A final note before moving on. Although the Arbitrator's findings are not entitled to preclusive effect, that does not mean the Court must ignore them. The Second Circuit has indicated that an arbitration decision can be considered among other evidence in evaluating a discrimination claim. See Collins v. N.Y. City Transit Auth., 305 F.3d 113, 119 (2d Cir. 2002). In Collins, the court found that a negative arbitration decision rendered under a CBA did not preclude the plaintiff's Title VII discrimination claim but it was nonetheless probative evidence on the issues of intent and causation. Id. The Court will follow this approach and consider the Arbitrator's findings in evaluating the elements of Plaintiff's claims.

B. Hostile Work Environment - Title VII - State Defendants

The State Defendants argue that Plaintiff's Title VII discriminatory hostile work environment claim is subject to summary judgment because Dominie's conduct cannot be imputed to them. (Dkt. No. 147-2, at 10-14). In response, Plaintiff primarily argues that the State Defendants are liable for Dominie's conduct because they had notice of it and failed to take appropriate remedial action. (Dkt. No. 165, at 12-23).

1. Relevant Law

To establish a hostile work environment claim under Title VII, a plaintiff must demonstrate harassment on the basis of his or her sex, 42 U.S.C. § 2000e-2(a), and “that his or her workplace was ‘so severely permeated with discriminatory intimidation, ridicule, and insult that the terms and conditions of [his or] her employment were thereby altered.'” Agosto v. N.Y. City Dep't of Educ., 982 F.3d 86, 101 (2d Cir. 2020) (quoting Desardouin v. City of Rochester, 708 F.3d 102, 105 (2d Cir. 2013)). The hostile work environment standard includes “both objective and subjective components: the conduct complained of must be severe or pervasive enough that a reasonable person would find it hostile or abusive, and the victim must subjectively perceive the work environment to be abusive.” Raspardo v. Carlone, 770 F.3d 97, 114 (2d Cir. 2014). “To decide whether the threshold has been reached, courts examine the casespecific circumstances in their totality and evaluate the severity, frequency, and degree of the abuse.” Moll v. Telesector Res. Grp., Inc., 760 F.3d 198, 203 (2d Cir. 2014) (quoting Alfano v. Costello, 294 F.3d 365, 374 (2d Cir. 2002)).
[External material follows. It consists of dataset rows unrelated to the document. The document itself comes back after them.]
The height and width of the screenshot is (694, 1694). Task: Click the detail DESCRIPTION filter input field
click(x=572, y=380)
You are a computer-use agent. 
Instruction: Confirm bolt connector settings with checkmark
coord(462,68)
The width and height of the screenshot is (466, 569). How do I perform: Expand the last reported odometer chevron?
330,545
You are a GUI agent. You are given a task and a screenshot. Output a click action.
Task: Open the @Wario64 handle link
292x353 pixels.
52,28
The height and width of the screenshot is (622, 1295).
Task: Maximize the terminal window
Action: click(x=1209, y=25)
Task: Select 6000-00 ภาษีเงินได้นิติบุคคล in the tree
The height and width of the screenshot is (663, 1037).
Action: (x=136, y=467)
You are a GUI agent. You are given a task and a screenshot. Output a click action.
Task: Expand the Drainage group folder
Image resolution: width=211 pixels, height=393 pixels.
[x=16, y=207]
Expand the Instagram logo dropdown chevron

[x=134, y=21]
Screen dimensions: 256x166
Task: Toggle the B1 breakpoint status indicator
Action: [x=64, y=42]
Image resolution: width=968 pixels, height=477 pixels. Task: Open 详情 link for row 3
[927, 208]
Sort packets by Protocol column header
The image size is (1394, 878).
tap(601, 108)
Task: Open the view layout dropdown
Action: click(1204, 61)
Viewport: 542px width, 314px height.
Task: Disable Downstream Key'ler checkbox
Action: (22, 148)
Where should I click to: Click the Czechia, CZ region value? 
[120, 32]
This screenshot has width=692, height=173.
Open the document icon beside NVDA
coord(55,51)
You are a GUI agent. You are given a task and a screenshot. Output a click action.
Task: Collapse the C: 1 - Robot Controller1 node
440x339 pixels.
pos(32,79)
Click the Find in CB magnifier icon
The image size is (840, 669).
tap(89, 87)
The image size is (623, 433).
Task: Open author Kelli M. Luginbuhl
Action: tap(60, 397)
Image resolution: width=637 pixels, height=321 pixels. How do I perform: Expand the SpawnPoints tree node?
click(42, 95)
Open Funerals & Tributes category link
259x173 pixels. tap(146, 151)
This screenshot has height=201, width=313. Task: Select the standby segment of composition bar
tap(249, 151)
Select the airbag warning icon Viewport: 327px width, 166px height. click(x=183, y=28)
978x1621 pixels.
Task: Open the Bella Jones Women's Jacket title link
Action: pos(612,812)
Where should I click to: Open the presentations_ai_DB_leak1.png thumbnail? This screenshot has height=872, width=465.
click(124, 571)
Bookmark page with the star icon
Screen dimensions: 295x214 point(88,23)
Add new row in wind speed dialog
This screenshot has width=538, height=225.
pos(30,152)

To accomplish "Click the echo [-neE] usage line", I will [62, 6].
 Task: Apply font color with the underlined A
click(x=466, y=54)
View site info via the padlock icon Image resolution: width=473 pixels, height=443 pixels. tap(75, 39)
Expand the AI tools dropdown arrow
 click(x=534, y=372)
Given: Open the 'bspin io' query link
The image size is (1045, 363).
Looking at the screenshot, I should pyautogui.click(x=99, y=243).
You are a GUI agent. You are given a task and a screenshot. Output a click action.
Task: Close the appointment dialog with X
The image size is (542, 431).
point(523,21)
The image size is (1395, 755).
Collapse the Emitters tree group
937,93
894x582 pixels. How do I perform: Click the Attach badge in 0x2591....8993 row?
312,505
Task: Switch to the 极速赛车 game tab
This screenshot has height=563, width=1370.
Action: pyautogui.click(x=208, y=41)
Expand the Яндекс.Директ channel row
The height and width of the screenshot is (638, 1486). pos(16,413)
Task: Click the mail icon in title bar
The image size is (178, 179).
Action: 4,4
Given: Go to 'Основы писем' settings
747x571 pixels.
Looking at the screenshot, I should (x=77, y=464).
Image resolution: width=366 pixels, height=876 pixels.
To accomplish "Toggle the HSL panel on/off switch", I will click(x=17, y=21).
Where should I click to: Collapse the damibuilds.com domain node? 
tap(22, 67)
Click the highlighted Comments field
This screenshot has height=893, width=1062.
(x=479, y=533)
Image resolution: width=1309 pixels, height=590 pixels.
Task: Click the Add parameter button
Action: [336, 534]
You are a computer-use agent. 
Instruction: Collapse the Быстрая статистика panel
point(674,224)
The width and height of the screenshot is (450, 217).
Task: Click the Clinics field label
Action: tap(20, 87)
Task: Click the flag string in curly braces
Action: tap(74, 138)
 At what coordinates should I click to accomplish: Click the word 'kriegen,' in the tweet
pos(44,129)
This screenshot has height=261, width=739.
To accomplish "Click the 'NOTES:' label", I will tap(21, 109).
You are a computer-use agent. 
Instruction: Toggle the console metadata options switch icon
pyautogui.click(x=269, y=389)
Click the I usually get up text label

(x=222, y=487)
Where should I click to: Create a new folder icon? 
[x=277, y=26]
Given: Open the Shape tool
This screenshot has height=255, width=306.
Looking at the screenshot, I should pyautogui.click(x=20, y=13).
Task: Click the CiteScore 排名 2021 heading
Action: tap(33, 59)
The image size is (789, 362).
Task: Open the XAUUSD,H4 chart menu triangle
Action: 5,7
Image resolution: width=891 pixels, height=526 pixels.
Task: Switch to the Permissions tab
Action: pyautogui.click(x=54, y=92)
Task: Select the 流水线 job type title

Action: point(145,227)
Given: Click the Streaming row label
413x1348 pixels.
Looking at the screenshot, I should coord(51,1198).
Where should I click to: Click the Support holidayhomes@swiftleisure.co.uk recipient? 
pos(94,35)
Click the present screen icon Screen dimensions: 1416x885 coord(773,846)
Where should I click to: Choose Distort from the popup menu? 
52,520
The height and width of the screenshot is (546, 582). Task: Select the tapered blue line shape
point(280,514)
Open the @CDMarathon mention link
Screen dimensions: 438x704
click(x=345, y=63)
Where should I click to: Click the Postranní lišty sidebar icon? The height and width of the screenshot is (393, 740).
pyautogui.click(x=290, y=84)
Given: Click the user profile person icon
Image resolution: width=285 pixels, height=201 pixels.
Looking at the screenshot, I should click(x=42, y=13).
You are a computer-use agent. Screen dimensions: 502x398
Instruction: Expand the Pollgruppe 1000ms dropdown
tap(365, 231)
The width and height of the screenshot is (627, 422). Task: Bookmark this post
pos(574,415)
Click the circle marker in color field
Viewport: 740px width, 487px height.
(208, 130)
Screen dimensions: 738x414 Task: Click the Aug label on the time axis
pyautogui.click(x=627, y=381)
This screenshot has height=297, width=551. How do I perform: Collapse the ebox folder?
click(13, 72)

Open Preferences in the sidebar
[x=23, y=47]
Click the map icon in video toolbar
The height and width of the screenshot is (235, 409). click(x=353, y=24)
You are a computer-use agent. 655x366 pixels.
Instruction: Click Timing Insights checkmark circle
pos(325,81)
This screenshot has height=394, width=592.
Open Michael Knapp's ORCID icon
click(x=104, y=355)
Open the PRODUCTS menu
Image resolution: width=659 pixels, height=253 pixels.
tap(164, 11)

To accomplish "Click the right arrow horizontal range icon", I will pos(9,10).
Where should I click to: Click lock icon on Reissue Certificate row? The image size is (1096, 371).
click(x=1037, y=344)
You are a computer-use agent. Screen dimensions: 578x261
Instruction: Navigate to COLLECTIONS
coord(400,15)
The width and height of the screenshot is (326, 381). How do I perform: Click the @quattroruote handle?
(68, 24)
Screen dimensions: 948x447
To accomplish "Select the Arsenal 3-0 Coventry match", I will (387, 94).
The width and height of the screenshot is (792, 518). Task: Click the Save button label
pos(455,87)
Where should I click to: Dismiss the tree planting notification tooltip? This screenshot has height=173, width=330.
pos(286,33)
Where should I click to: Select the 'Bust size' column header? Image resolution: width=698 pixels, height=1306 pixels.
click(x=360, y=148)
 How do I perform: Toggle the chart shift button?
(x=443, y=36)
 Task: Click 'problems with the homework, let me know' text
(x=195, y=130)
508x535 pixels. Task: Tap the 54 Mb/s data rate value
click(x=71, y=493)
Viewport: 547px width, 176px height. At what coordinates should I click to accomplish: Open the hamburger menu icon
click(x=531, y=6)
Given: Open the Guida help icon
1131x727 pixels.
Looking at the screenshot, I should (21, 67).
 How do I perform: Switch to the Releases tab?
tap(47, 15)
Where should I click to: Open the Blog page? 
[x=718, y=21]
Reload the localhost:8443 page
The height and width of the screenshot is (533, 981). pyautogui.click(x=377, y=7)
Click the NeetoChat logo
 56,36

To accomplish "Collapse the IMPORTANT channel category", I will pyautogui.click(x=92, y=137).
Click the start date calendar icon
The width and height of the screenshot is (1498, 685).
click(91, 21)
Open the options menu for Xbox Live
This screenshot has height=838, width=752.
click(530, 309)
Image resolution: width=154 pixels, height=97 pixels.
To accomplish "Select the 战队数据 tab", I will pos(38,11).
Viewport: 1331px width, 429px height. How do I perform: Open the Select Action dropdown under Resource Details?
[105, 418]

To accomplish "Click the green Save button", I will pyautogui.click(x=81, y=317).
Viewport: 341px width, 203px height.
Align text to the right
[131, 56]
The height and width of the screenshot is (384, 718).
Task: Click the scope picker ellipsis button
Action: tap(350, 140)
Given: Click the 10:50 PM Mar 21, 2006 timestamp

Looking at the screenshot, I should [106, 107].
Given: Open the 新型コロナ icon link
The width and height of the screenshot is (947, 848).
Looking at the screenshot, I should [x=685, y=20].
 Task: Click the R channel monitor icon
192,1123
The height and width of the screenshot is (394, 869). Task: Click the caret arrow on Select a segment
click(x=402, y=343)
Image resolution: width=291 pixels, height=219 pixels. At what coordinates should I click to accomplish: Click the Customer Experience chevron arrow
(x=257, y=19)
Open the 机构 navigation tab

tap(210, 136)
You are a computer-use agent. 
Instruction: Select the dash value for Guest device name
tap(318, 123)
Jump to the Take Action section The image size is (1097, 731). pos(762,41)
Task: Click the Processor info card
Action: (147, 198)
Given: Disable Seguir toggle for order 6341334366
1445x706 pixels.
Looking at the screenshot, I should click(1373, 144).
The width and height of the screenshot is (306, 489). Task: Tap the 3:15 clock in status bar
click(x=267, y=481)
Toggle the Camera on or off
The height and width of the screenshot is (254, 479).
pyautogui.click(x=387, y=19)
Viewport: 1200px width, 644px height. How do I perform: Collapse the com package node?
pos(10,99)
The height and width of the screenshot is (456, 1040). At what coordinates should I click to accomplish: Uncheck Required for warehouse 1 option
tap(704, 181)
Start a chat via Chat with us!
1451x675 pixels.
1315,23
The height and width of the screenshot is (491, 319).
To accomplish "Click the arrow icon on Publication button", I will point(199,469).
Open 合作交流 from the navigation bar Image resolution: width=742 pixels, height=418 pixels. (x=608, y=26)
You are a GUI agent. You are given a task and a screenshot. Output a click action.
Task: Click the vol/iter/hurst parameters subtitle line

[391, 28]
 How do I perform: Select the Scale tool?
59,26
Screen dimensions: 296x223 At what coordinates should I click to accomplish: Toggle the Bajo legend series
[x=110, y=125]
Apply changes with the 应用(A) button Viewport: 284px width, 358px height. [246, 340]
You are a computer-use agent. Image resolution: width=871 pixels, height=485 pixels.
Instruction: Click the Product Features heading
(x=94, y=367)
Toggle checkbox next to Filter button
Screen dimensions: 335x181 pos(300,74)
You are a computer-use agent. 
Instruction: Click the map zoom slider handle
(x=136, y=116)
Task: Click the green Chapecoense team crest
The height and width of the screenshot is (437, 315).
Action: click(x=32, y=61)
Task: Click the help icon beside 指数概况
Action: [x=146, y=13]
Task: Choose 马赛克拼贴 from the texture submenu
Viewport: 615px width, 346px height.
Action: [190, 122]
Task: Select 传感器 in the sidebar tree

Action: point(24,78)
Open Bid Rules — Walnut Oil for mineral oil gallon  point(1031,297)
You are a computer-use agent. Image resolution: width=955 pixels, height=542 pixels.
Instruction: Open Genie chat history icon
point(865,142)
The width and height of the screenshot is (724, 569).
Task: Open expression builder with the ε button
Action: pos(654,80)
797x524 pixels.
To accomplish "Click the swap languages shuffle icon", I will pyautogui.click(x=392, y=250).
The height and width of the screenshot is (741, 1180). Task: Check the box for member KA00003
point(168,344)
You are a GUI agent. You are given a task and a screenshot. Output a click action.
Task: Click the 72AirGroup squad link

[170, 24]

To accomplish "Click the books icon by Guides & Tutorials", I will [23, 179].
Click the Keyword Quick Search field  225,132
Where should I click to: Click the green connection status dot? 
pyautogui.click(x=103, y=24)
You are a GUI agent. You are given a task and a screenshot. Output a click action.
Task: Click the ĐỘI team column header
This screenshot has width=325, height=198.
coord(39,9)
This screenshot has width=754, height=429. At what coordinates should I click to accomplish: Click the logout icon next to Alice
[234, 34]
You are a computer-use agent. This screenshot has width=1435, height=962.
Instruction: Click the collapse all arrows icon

A plaintiff must also show “a specific basis for imputing the hostile work environment to the employer.” Fitzgerald v. Henderson, 251 F.3d 345, 357 (2d Cir. 2001). The standard for imposing liability on an employer for workplace harassment by employees depends on the status of the harasser:

If the harassing employee is the victim's co-worker, the employer is liable only if it was negligent in controlling working conditions. In cases in which the harasser is a “supervisor,” however, different rules apply. If the supervisor's harassment culminates in a tangible employment action, the employer is strictly liable. But if no tangible employment action is taken, the employer may escape liability by establishing, as an affirmative defense, that (1) the employer exercised reasonable care to prevent and correct any harassing behavior and (2) that the plaintiff unreasonably failed to take advantage of the preventive or corrective opportunities that the employer provided.
Vance v. Ball State U., 570 U.S. 421, 424 (2013) (internal formatting omitted) (citing Burlington Indus., Inc. v. Ellerth, 524 U.S. 742, 765 (1998), and Faragher v. Boca Raton, 524 U.S. 775, 807 (1998)). In Vance, the Supreme Court further held that “an employee is a ‘supervisor' for purposes of vicarious liability under Title VII if he or she is empowered by the employer to take tangible employment actions against the victim.” Id. A tangible employment action constitutes a “significant change in employment status, such as hiring, firing, failing to promote, reassignment with significantly different responsibilities, or a decision causing a significant change in benefits.” Id. (quoting Ellerth, 524 U.S. at 761).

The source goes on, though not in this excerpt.